* WHAT IS NEEDED *
Here are records with pictures in them. Copy all of them exactly and leave the pictures out.

[DATASET EXTRACT Boundary: Start]

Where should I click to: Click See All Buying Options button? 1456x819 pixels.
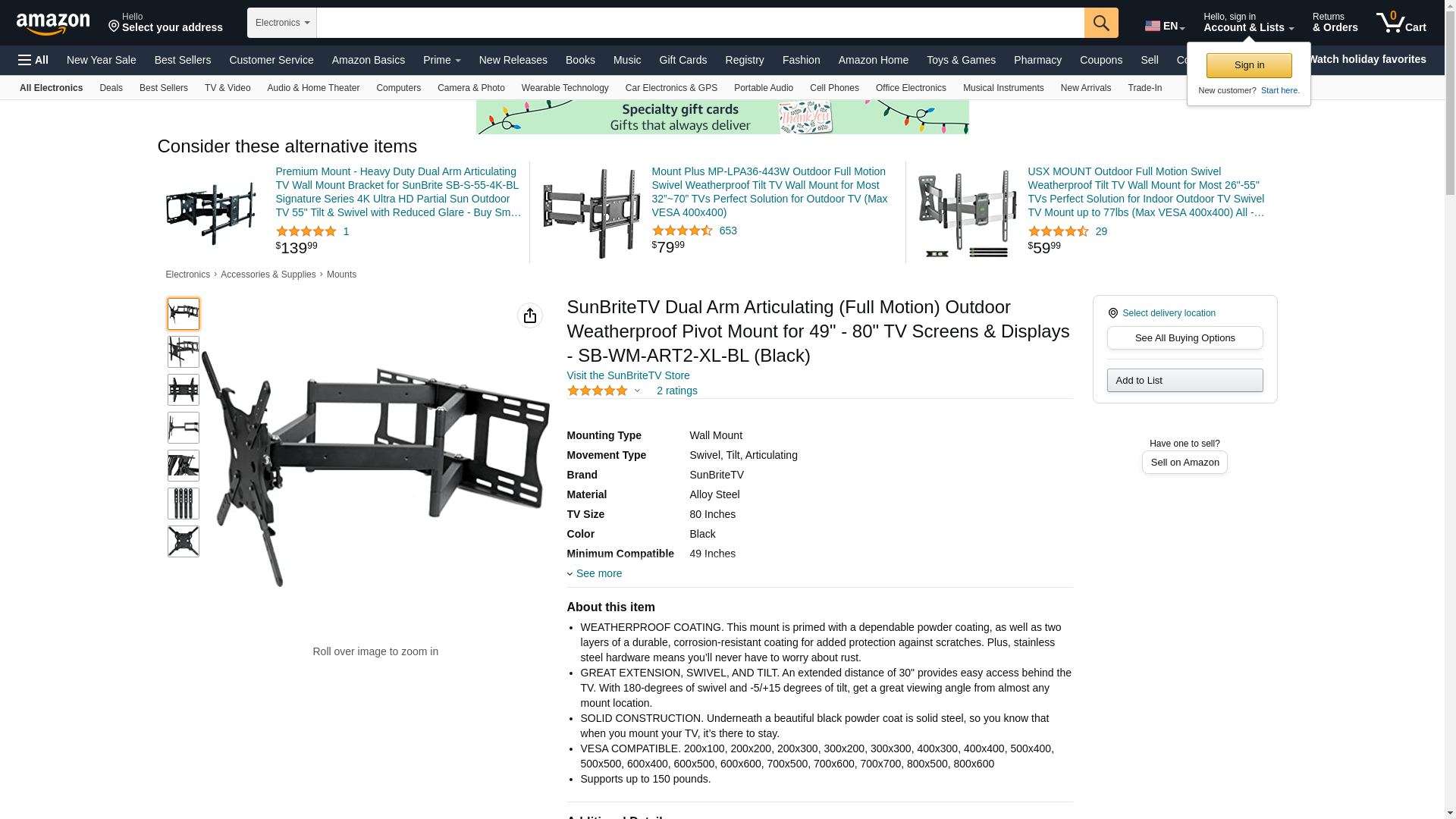point(1185,338)
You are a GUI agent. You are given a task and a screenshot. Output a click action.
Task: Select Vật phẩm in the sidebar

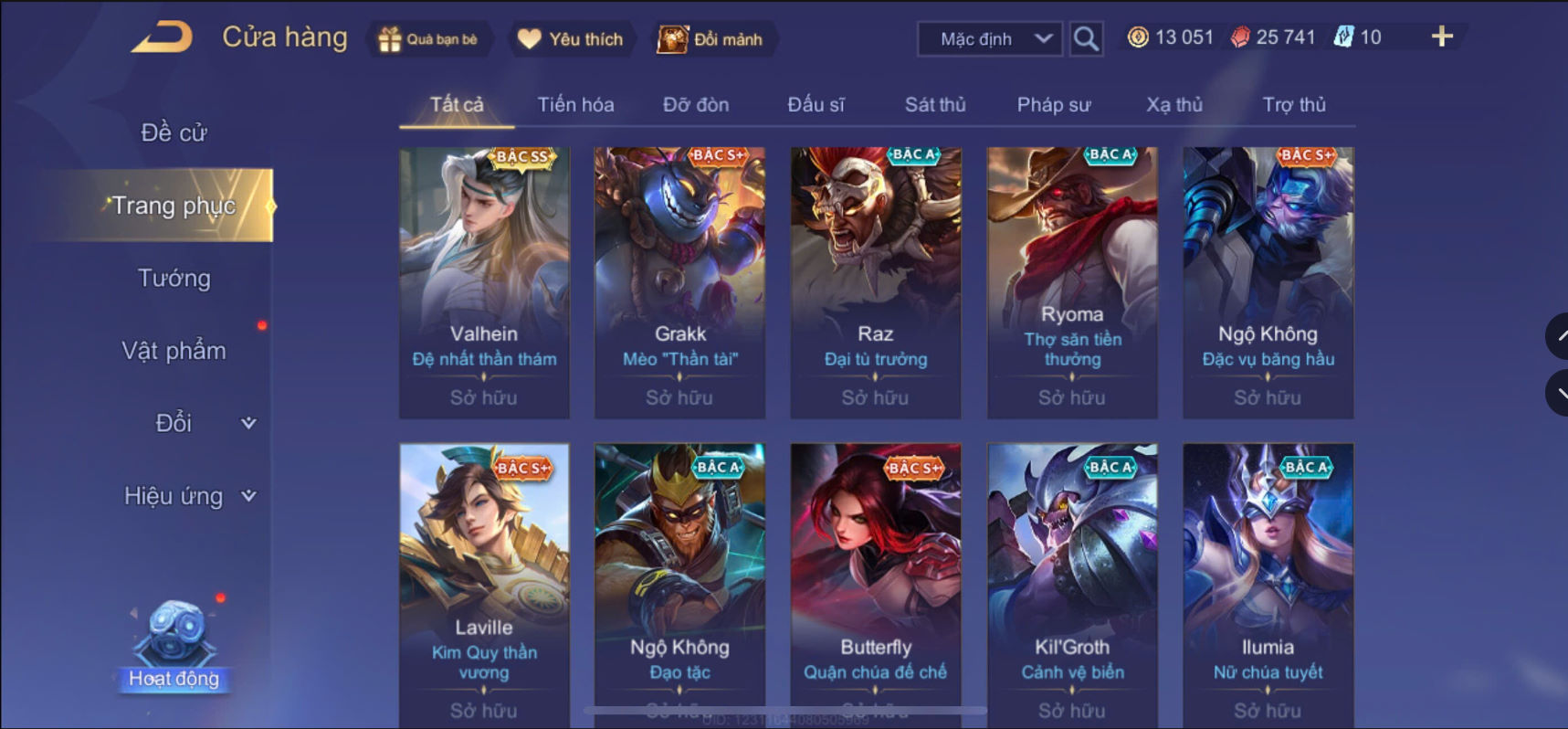(x=174, y=351)
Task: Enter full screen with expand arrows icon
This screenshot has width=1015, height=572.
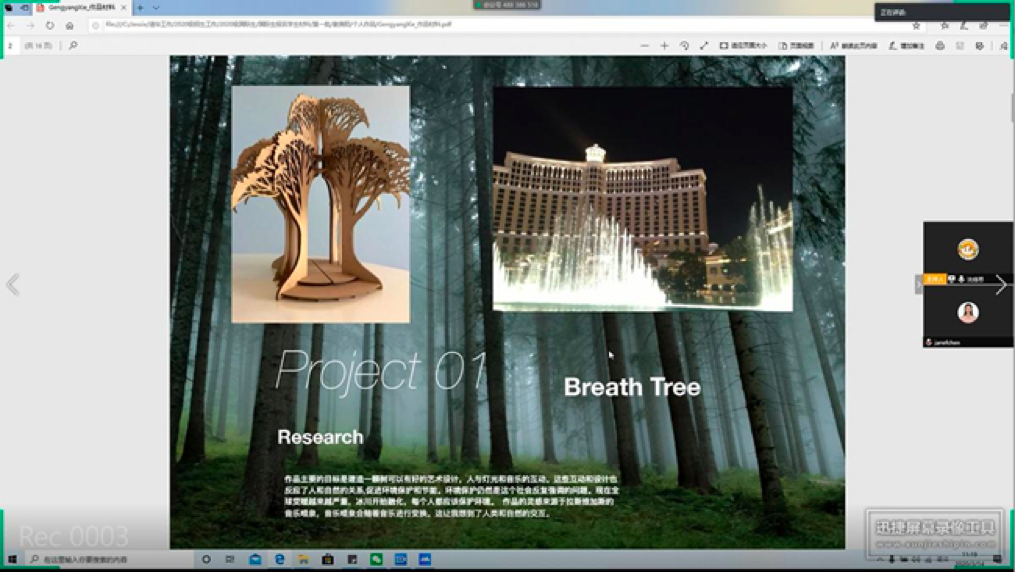Action: pos(704,46)
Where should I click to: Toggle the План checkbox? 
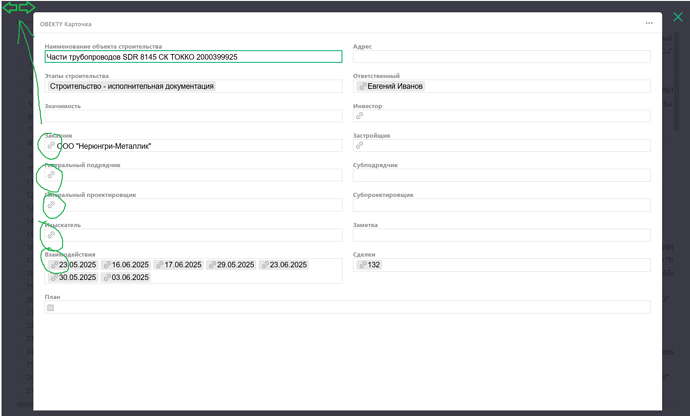[51, 308]
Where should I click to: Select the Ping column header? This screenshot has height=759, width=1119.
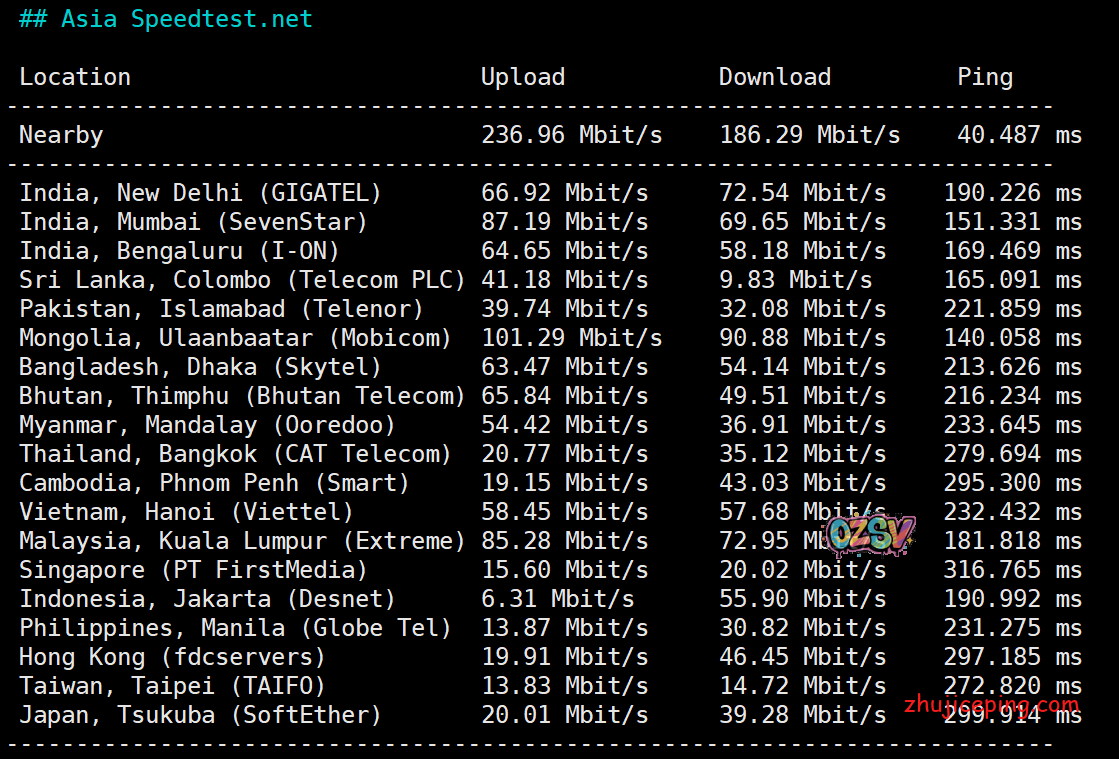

[DATASET EXTRACT Boundary: End]

* OUTPUT *
Where should I click to: Click See All Buying Options button? 1456x819 pixels.
point(1185,338)
You are a GUI agent. You are given a task and a screenshot. Output a click action.
Task: Select Vật phẩm in the sidebar

(x=174, y=351)
Task: Enter full screen with expand arrows icon
This screenshot has width=1015, height=572.
Action: pos(704,46)
Where should I click to: Toggle the План checkbox? 
[51, 308]
Where should I click to: Select the Ping column header? This screenshot has height=759, width=1119.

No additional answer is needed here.